Ice is essential to any party. For a typical gathering, about 1 lb per person is needed. Would you wait for the first guests to arrive to begin making ice for your party? Of course, you would not. Imagine how massive your refrigerator and its internal ice maker would have to be to create ice as it is needed.

Now, think of a typical office building. During summer, 100 lb to 400 lb of ice, or equivalent cooling, is needed to keep the average person comfortable over the course of a day. (To determine the amount of ice needed, divide square footage per person by square footage per ton of cooling, and multiply by hours of occupancy. For example: 100 sq ft per person ÷ 400 sq ft per ton × 8 hr = 2 ton-hr = 160 lb per person per day.) That is hundreds of times more ice than is needed in our party example. So, if waiting to make ice is unwise in the case of a party, why is it not hundreds of times more so in the case of a building?

The truth is, installing a big cooling system and not planning ahead is not a best practice, especially considering electricity for commercial buildings is two to three times more expensive on hot summer days. Instantaneous, or “on demand,” cooling strains the power grid, particularly during hot summer months. The danger of this strain can be seen in the midsummer brownouts and blackouts that have become all too common.

The Impact of Air Conditioning

Utility load factor is a utility’s average load as a percentage of its peak load. In other words, it is the amount of available power-generation assets being utilized on a yearly basis. Think of it as a 100-seat bus being operated 24 hr a day, seven days a week, with no passengers at night. A utility dispatches the bus to a facility because, during peak times, all 100 seats will be filled. Of course, this is efficient only when the bus is full; during off-peak hours, the bus is only partially full or is empty. For a facility with a load factor of 50 percent, a bus half that size could be used, if riders are staggered and the bus is scheduled to be full constantly. If you have flown recently, you know airlines are getting very good at this.

Utilities with higher load factors make more efficient use of transmission and distribution lines and avoid the need to build new power plants. The power grid, like the bus in our example, is most efficient when providing a steady flow of power from a utility to customers. Fluctuations in demand require the use of “peaker plants.” Many of these are among the least efficient and dirtiest plants because they are not used consistently.

In the coming years, as air-conditioning use increases, utility load factors will worsen. In the United States, we have a collective utility load factor of about 50 percent. This means we have the capacity to generate twice the power we need, if we use energy at a level rate around the clock. Reducing peak demand can have a major impact on our power grid. Utilities realize this, as evidenced by their pricing structures and incentive programs.

**Required work:**
- a) According to the cooling passage, what is the collective utility load factor in the United States?
- b) Sum up the cooling passage in two sentences.
- c) Write the next paragraph of the cooling passage.
The material that comes next has nothing to do with the cooling passage.

**Dataset extract:**
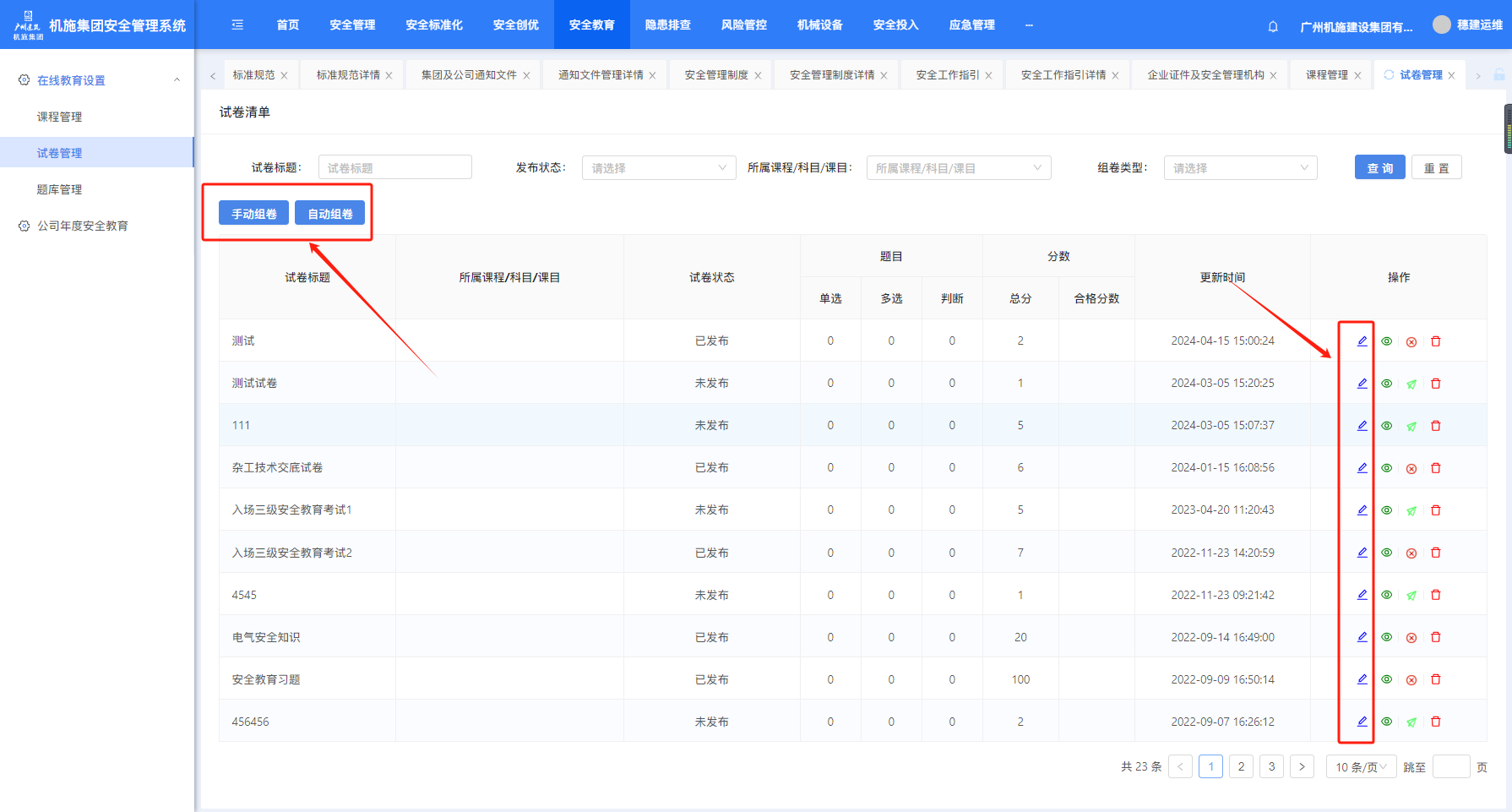Open the notification bell in top bar
The height and width of the screenshot is (812, 1512).
(1273, 26)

**In response:**
- a) About 50 percent.

- b) A building needs hundreds of times more ice, or equivalent cooling, than a party does, so relying on "on demand" cooling instead of planning ahead is unwise and strains the power grid on hot summer days. Utility load factor compares a utility's average load with its peak load, and with the United States at about 50 percent and air-conditioning use rising, reducing peak demand can have a major impact on the grid.

- c)
Energy Storage

Around the country, utility companies are encouraging behavior intended to reduce peak electricity demand. This year, the New York State Energy Research & Development Authority (NYSERDA) and Consolidated Edison Company of New York (Con Edison) jointly implemented a program to encourage New Yorkers to install energy storage and other energy-load-shifting technologies. The goal of the program is to achieve 125 MW of permanent peak-coincident electric-load reductions—100 MW through energy efficiency and demand reduction and 25 MW through combined heat and power—in New York City and Westchester County by June 2016. As part of the program, energy-storage incentives were increased by 333 percent.

The NYSERDA-Con Edison program provides $2,600 per kilowatt (up to 50 percent of total project cost) of stored energy. For projects over 1 MW and 500 kW, there is an extra incentive of 15 percent and 10 percent, respectively. Similar programs can be seen across the country. Some California utilities have their own permanent-load-shifting program at $875 per kilowatt. In Texas, Oncor Electric Delivery Co. offers a $254-per-kilowatt incentive. In Florida, Duke Energy offers $300 per kilowatt, while Florida Power & Light Co. offers $480 per kilowatt.

Of course, not all utilities help to offset the costs of energy storage. In many new-construction projects, however, energy-storage systems do not require incentives because they are comparable in price to non-storage chiller plants. With commercial buildings and schools, the pricing structure of electricity almost always encourages energy storage.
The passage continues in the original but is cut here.